═════ 本文

聖書箇所;コリント人への手紙第二4章16節~18節
メッセージ題目;「落胆しないで生きるために」
7月の礼拝で毎週語ってまいりましたメッセージ、「キリストのからだ」シリーズも、今日で最後となります。私たちが、キリストのからだなる教会のひと枝であるとはどういうことか、いろいろな局面から学んでまいりました。今日は特に、キリストのからだとして生きる私たちは、本来、落胆というものをする存在ではないということについて学びます。
落胆……がっかりするということです。期待して物事に取り組んだが、その結果はよくなかった……そんなとき私たちはがっかりします。子どものときなど特にがっかりすることは多いでしょう。その「がっかり」の積み重ねで、私たちはいろいろなことを悟りながら成長し、やがて大人になります。しかし、大人になっても、がっかりすることというのは多いものです。いえ、がっかり、というより、落胆、ということばのほうがしっくりするものではないでしょうか。予期せぬ病気や事故、事業や資産運用の失敗、家族の中の問題、人間関係のトラブル、人間的にはどうしようもない自然災害……。実に落胆させられることばかりです。
しかし、今日の箇所を見てみますと、パウロはコリント教会の信徒たちに向かって、落胆しない、と語っています。パウロがそう語る最大の理由は、普通に考えるならば問題だらけのコリント教会を前にしても、指導者である自分は落胆していない、ということを、コリント教会の信徒たちにわかってもらうためでした。

══════════
═════ データ

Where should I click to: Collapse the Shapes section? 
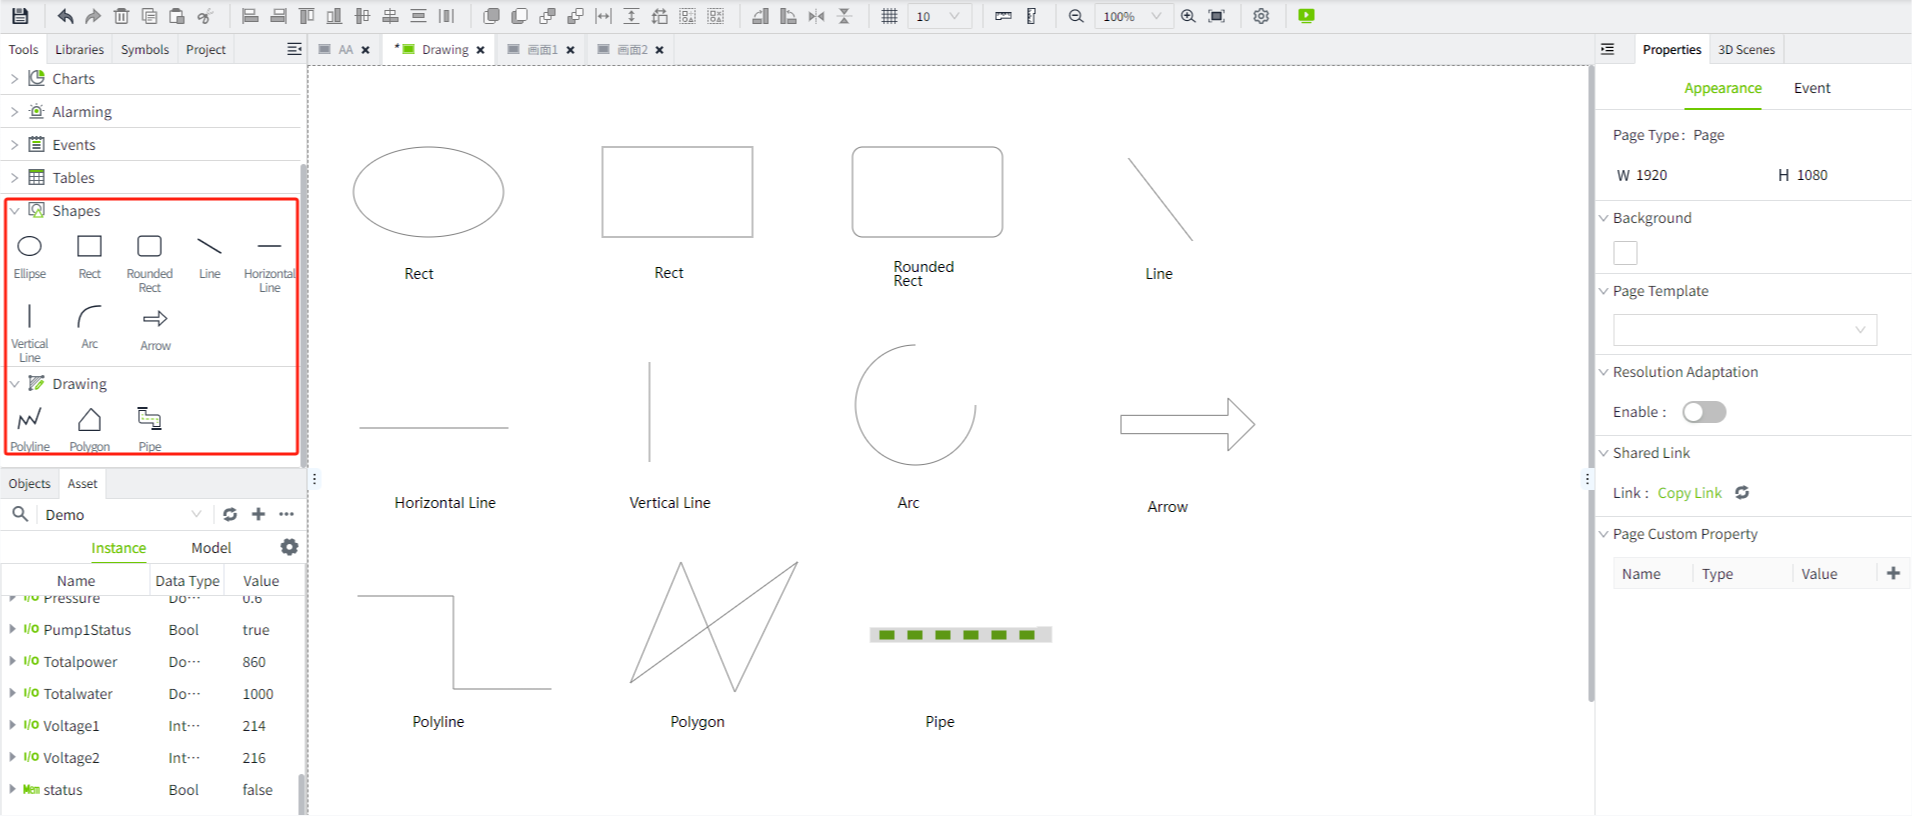(x=14, y=211)
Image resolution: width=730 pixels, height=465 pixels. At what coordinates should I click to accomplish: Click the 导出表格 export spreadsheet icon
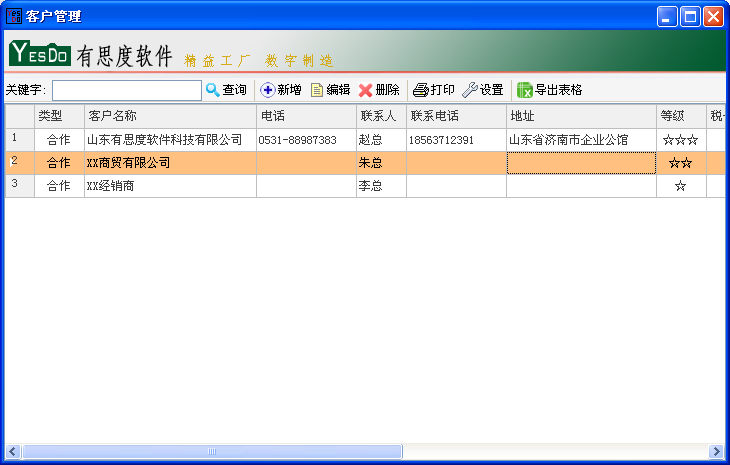pyautogui.click(x=524, y=90)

══════════

**課題**
A) 本文のうち、「聖書箇所;コリント人への手紙第二4章16節~18節」で始まり「にわかってもらうためでした。」まで続く部分を、「パウロ」を「使徒パウロ」に置き換えて書き写せ。
B) 本文の「落胆……がっかりするということです」で始まる段落を、主な内容を保ったまま短くまとめよ。
C) 本文によると、7月の礼拝で毎週語られてきたシリーズは何という名前か。
データはこの作業には使わない。

**解答**
A)
聖書箇所;コリント人への手紙第二4章16節~18節
メッセージ題目;「落胆しないで生きるために」
7月の礼拝で毎週語ってまいりましたメッセージ、「キリストのからだ」シリーズも、今日で最後となります。私たちが、キリストのからだなる教会のひと枝であるとはどういうことか、いろいろな局面から学んでまいりました。今日は特に、キリストのからだとして生きる私たちは、本来、落胆というものをする存在ではないということについて学びます。
落胆……がっかりするということです。期待して物事に取り組んだが、その結果はよくなかった……そんなとき私たちはがっかりします。子どものときなど特にがっかりすることは多いでしょう。その「がっかり」の積み重ねで、私たちはいろいろなことを悟りながら成長し、やがて大人になります。しかし、大人になっても、がっかりすることというのは多いものです。いえ、がっかり、というより、落胆、ということばのほうがしっくりするものではないでしょうか。予期せぬ病気や事故、事業や資産運用の失敗、家族の中の問題、人間関係のトラブル、人間的にはどうしようもない自然災害……。実に落胆させられることばかりです。
しかし、今日の箇所を見てみますと、使徒パウロはコリント教会の信徒たちに向かって、落胆しない、と語っています。使徒パウロがそう語る最大の理由は、普通に考えるならば問題だらけのコリント教会を前にしても、指導者である自分は落胆していない、ということを、コリント教会の信徒たちにわかってもらうためでした。

B) 落胆とはがっかりすることで、期待して取り組んだ結果がよくなかったときに起こる。子どもはがっかりを重ねて悟りながら成長し、大人になる。しかし大人になっても落胆は多い。予期せぬ病気や事故、事業や資産運用の失敗、家族の問題、人間関係のトラブル、自然災害などがその例である。

C) 「キリストのからだ」シリーズ